**Work required:**
Only the lines below from the one containing "708x396 pixels. Task: Click" through the one containing "Focus the Popup description text field" belong in the answer, set down exactly, with the pictures left out.

*** Opening Input ***

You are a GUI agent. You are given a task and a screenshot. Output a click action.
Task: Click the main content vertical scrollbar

*** Closing Input ***
*** Opening Input ***

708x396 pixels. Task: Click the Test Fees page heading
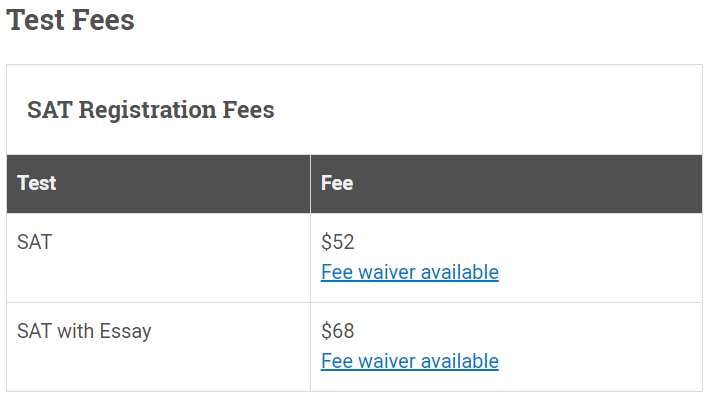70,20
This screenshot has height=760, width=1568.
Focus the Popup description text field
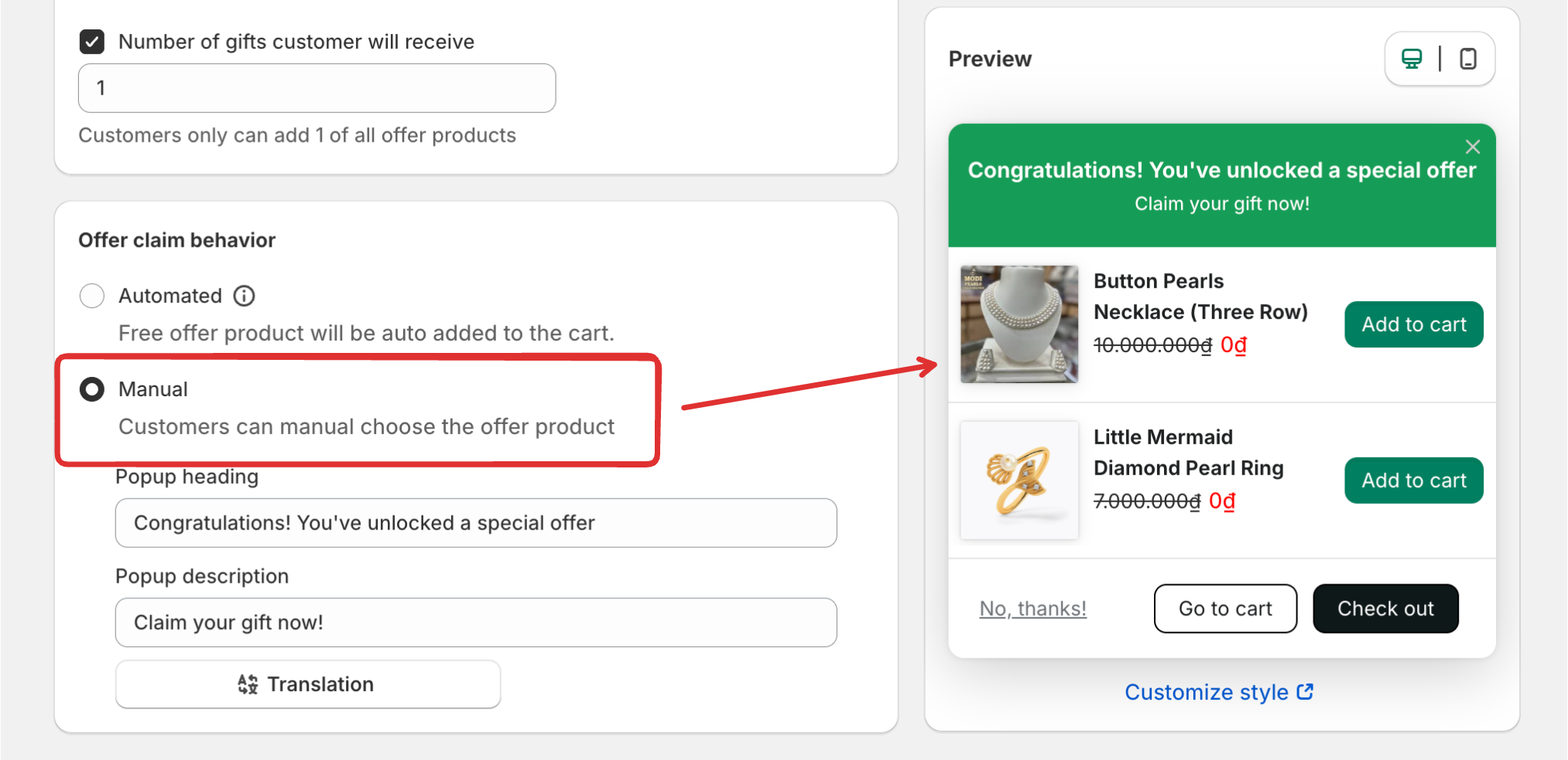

*** Closing Input ***

**Output for this task:**
708x396 pixels. Task: Click the Test Fees page heading
70,20
This screenshot has height=760, width=1568.
Focus the Popup description text field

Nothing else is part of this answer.